__Records supplied__:

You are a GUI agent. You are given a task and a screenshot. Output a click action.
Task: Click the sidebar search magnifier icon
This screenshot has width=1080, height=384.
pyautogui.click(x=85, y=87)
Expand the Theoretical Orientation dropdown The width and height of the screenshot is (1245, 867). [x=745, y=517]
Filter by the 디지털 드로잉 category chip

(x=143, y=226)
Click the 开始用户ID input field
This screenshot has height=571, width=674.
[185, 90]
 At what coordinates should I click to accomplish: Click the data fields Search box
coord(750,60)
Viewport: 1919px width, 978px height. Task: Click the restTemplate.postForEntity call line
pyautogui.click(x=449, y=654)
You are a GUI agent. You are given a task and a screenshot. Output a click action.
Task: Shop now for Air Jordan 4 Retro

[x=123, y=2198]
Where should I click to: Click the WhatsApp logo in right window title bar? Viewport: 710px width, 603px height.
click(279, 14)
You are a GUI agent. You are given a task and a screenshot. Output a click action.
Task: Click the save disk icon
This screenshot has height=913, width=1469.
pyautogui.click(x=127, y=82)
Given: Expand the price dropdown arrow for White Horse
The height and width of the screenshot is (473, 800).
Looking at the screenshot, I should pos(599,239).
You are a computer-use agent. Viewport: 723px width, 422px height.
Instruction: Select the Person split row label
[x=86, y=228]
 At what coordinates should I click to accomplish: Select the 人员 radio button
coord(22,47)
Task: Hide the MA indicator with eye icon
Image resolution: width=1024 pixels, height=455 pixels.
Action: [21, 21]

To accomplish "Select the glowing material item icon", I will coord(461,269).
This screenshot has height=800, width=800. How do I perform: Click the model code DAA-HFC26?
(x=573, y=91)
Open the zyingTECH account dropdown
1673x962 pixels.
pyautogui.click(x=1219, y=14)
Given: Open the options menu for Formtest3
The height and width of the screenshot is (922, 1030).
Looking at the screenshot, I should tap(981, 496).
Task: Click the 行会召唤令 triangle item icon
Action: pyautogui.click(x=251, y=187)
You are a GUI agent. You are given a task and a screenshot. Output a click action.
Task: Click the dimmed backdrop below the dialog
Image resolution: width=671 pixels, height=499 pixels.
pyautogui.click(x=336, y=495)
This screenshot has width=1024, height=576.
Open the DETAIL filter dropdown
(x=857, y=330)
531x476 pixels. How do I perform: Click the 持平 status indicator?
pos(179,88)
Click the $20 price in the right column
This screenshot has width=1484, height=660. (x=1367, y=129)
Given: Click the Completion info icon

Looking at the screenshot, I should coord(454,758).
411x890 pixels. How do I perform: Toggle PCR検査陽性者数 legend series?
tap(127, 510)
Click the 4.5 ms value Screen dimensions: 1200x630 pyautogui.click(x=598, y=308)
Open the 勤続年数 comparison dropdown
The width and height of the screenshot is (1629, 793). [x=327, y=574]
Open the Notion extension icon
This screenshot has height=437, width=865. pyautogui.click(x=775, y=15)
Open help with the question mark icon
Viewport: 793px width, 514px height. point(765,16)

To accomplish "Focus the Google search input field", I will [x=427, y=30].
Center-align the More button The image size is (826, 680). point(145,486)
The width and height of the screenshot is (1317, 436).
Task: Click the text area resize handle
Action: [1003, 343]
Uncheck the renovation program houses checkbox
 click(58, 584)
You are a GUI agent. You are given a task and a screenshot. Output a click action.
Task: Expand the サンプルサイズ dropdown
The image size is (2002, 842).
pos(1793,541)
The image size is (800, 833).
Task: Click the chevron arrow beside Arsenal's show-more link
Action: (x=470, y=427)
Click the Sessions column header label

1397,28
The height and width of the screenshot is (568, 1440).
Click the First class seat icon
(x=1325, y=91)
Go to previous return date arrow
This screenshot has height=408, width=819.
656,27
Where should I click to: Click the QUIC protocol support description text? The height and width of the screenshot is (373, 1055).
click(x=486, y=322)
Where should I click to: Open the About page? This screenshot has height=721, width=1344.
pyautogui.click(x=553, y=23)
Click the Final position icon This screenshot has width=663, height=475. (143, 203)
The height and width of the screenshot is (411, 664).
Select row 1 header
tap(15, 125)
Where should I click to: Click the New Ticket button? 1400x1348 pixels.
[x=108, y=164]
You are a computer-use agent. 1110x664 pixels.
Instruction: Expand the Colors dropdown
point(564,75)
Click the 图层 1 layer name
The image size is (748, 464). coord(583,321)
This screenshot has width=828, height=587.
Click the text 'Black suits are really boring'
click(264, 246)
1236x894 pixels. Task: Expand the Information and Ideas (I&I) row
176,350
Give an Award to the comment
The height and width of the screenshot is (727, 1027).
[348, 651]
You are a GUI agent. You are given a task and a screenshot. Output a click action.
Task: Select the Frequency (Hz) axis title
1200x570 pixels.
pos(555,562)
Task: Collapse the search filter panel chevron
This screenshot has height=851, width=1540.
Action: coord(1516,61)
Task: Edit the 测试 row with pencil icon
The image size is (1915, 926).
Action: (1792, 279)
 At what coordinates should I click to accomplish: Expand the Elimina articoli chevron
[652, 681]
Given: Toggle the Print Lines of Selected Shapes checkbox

__Requirement__:
Write out every record shown above, word for word.

__Response area__:
You are a GUI agent. You are given a task and a screenshot. Output a click action.
Task: Click the sidebar search magnifier icon
This screenshot has width=1080, height=384.
pyautogui.click(x=85, y=87)
Expand the Theoretical Orientation dropdown The width and height of the screenshot is (1245, 867). [x=745, y=517]
Filter by the 디지털 드로잉 category chip

(x=143, y=226)
Click the 开始用户ID input field
This screenshot has height=571, width=674.
[185, 90]
 At what coordinates should I click to accomplish: Click the data fields Search box
coord(750,60)
Viewport: 1919px width, 978px height. Task: Click the restTemplate.postForEntity call line
pyautogui.click(x=449, y=654)
You are a GUI agent. You are given a task and a screenshot. Output a click action.
Task: Shop now for Air Jordan 4 Retro

[x=123, y=2198]
Where should I click to: Click the WhatsApp logo in right window title bar? Viewport: 710px width, 603px height.
click(279, 14)
You are a GUI agent. You are given a task and a screenshot. Output a click action.
Task: Click the save disk icon
This screenshot has height=913, width=1469.
pyautogui.click(x=127, y=82)
Given: Expand the price dropdown arrow for White Horse
The height and width of the screenshot is (473, 800).
Looking at the screenshot, I should pos(599,239).
You are a computer-use agent. Viewport: 723px width, 422px height.
Instruction: Select the Person split row label
[x=86, y=228]
 At what coordinates should I click to accomplish: Select the 人员 radio button
coord(22,47)
Task: Hide the MA indicator with eye icon
Image resolution: width=1024 pixels, height=455 pixels.
Action: [21, 21]

To accomplish "Select the glowing material item icon", I will coord(461,269).
This screenshot has height=800, width=800. How do I perform: Click the model code DAA-HFC26?
(x=573, y=91)
Open the zyingTECH account dropdown
1673x962 pixels.
pyautogui.click(x=1219, y=14)
Given: Open the options menu for Formtest3
The height and width of the screenshot is (922, 1030).
Looking at the screenshot, I should tap(981, 496).
Task: Click the 行会召唤令 triangle item icon
Action: pyautogui.click(x=251, y=187)
You are a GUI agent. You are given a task and a screenshot. Output a click action.
Task: Click the dimmed backdrop below the dialog
Image resolution: width=671 pixels, height=499 pixels.
pyautogui.click(x=336, y=495)
This screenshot has width=1024, height=576.
Open the DETAIL filter dropdown
(x=857, y=330)
531x476 pixels. How do I perform: Click the 持平 status indicator?
pos(179,88)
Click the $20 price in the right column
This screenshot has width=1484, height=660. (x=1367, y=129)
Given: Click the Completion info icon

Looking at the screenshot, I should coord(454,758).
411x890 pixels. How do I perform: Toggle PCR検査陽性者数 legend series?
tap(127, 510)
Click the 4.5 ms value Screen dimensions: 1200x630 pyautogui.click(x=598, y=308)
Open the 勤続年数 comparison dropdown
The width and height of the screenshot is (1629, 793). [x=327, y=574]
Open the Notion extension icon
This screenshot has height=437, width=865. pyautogui.click(x=775, y=15)
Open help with the question mark icon
Viewport: 793px width, 514px height. point(765,16)

To accomplish "Focus the Google search input field", I will [x=427, y=30].
Center-align the More button The image size is (826, 680). point(145,486)
The width and height of the screenshot is (1317, 436).
Task: Click the text area resize handle
Action: [1003, 343]
Uncheck the renovation program houses checkbox
 click(58, 584)
You are a GUI agent. You are given a task and a screenshot. Output a click action.
Task: Expand the サンプルサイズ dropdown
The image size is (2002, 842).
pos(1793,541)
The image size is (800, 833).
Task: Click the chevron arrow beside Arsenal's show-more link
Action: (x=470, y=427)
Click the Sessions column header label

1397,28
The height and width of the screenshot is (568, 1440).
Click the First class seat icon
(x=1325, y=91)
Go to previous return date arrow
This screenshot has height=408, width=819.
656,27
Where should I click to: Click the QUIC protocol support description text? The height and width of the screenshot is (373, 1055).
click(x=486, y=322)
Where should I click to: Open the About page? This screenshot has height=721, width=1344.
pyautogui.click(x=553, y=23)
Click the Final position icon This screenshot has width=663, height=475. (143, 203)
The height and width of the screenshot is (411, 664).
Select row 1 header
tap(15, 125)
Where should I click to: Click the New Ticket button? 1400x1348 pixels.
[x=108, y=164]
You are a computer-use agent. 1110x664 pixels.
Instruction: Expand the Colors dropdown
point(564,75)
Click the 图层 1 layer name
The image size is (748, 464). coord(583,321)
This screenshot has width=828, height=587.
Click the text 'Black suits are really boring'
click(264, 246)
1236x894 pixels. Task: Expand the Information and Ideas (I&I) row
176,350
Give an Award to the comment
The height and width of the screenshot is (727, 1027).
[348, 651]
You are a GUI agent. You are given a task and a screenshot. Output a click action.
Task: Select the Frequency (Hz) axis title
1200x570 pixels.
pos(555,562)
Task: Collapse the search filter panel chevron
This screenshot has height=851, width=1540.
Action: coord(1516,61)
Task: Edit the 测试 row with pencil icon
The image size is (1915, 926).
Action: (1792, 279)
 At what coordinates should I click to accomplish: Expand the Elimina articoli chevron
[652, 681]
Given: Toggle the Print Lines of Selected Shapes checkbox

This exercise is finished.